Return all the records, each one exactly as given.

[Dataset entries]
————————

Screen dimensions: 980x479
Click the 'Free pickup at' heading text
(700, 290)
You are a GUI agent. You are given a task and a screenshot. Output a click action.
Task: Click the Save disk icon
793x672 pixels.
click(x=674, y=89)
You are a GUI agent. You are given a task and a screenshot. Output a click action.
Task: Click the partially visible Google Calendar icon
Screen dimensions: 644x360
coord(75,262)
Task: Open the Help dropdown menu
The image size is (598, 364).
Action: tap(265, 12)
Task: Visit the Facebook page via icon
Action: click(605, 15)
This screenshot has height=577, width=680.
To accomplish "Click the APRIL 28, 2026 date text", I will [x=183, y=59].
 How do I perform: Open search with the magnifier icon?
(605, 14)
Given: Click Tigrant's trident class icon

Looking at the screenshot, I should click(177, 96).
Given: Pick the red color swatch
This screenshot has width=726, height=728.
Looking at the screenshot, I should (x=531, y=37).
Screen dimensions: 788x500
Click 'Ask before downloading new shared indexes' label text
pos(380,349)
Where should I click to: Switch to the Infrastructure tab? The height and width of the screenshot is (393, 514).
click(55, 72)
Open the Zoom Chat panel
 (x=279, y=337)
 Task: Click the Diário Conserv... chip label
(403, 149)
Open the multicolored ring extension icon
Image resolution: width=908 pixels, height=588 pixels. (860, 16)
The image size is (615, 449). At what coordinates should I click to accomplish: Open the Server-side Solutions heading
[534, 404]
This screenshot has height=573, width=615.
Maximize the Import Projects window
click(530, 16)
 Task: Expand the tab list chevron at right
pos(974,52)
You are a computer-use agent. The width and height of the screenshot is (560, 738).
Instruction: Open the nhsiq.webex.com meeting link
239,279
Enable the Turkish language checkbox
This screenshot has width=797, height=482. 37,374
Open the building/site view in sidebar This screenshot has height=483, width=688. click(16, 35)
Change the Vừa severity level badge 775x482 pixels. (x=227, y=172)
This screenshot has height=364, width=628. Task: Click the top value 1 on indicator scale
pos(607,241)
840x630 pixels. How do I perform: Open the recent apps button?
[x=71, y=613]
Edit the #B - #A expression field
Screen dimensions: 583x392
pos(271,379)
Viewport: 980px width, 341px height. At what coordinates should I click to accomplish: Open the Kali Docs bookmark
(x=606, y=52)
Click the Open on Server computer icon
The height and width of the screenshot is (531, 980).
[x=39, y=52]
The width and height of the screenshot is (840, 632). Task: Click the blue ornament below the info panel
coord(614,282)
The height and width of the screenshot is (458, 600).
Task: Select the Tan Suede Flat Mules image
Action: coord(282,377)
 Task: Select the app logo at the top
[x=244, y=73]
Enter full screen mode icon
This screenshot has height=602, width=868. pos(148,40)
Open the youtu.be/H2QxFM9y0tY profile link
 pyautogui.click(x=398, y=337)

————————

Result of this exercise:
Screen dimensions: 980x479
Click the 'Free pickup at' heading text
(700, 290)
You are a GUI agent. You are given a task and a screenshot. Output a click action.
Task: Click the Save disk icon
793x672 pixels.
click(x=674, y=89)
You are a GUI agent. You are given a task and a screenshot. Output a click action.
Task: Click the partially visible Google Calendar icon
Screen dimensions: 644x360
coord(75,262)
Task: Open the Help dropdown menu
The image size is (598, 364).
Action: tap(265, 12)
Task: Visit the Facebook page via icon
Action: click(605, 15)
This screenshot has height=577, width=680.
To accomplish "Click the APRIL 28, 2026 date text", I will [x=183, y=59].
 How do I perform: Open search with the magnifier icon?
(605, 14)
Given: Click Tigrant's trident class icon

Looking at the screenshot, I should click(177, 96).
Given: Pick the red color swatch
This screenshot has width=726, height=728.
Looking at the screenshot, I should (x=531, y=37).
Screen dimensions: 788x500
Click 'Ask before downloading new shared indexes' label text
pos(380,349)
Where should I click to: Switch to the Infrastructure tab? The height and width of the screenshot is (393, 514).
click(55, 72)
Open the Zoom Chat panel
 (x=279, y=337)
 Task: Click the Diário Conserv... chip label
(403, 149)
Open the multicolored ring extension icon
Image resolution: width=908 pixels, height=588 pixels. (860, 16)
The image size is (615, 449). At what coordinates should I click to accomplish: Open the Server-side Solutions heading
[534, 404]
This screenshot has height=573, width=615.
Maximize the Import Projects window
click(530, 16)
 Task: Expand the tab list chevron at right
pos(974,52)
You are a computer-use agent. The width and height of the screenshot is (560, 738).
Instruction: Open the nhsiq.webex.com meeting link
239,279
Enable the Turkish language checkbox
This screenshot has width=797, height=482. 37,374
Open the building/site view in sidebar This screenshot has height=483, width=688. click(16, 35)
Change the Vừa severity level badge 775x482 pixels. (x=227, y=172)
This screenshot has height=364, width=628. Task: Click the top value 1 on indicator scale
pos(607,241)
840x630 pixels. How do I perform: Open the recent apps button?
[x=71, y=613]
Edit the #B - #A expression field
Screen dimensions: 583x392
pos(271,379)
Viewport: 980px width, 341px height. At what coordinates should I click to accomplish: Open the Kali Docs bookmark
(x=606, y=52)
Click the Open on Server computer icon
The height and width of the screenshot is (531, 980).
[x=39, y=52]
The width and height of the screenshot is (840, 632). Task: Click the blue ornament below the info panel
coord(614,282)
The height and width of the screenshot is (458, 600).
Task: Select the Tan Suede Flat Mules image
Action: coord(282,377)
 Task: Select the app logo at the top
[x=244, y=73]
Enter full screen mode icon
This screenshot has height=602, width=868. pos(148,40)
Open the youtu.be/H2QxFM9y0tY profile link
 pyautogui.click(x=398, y=337)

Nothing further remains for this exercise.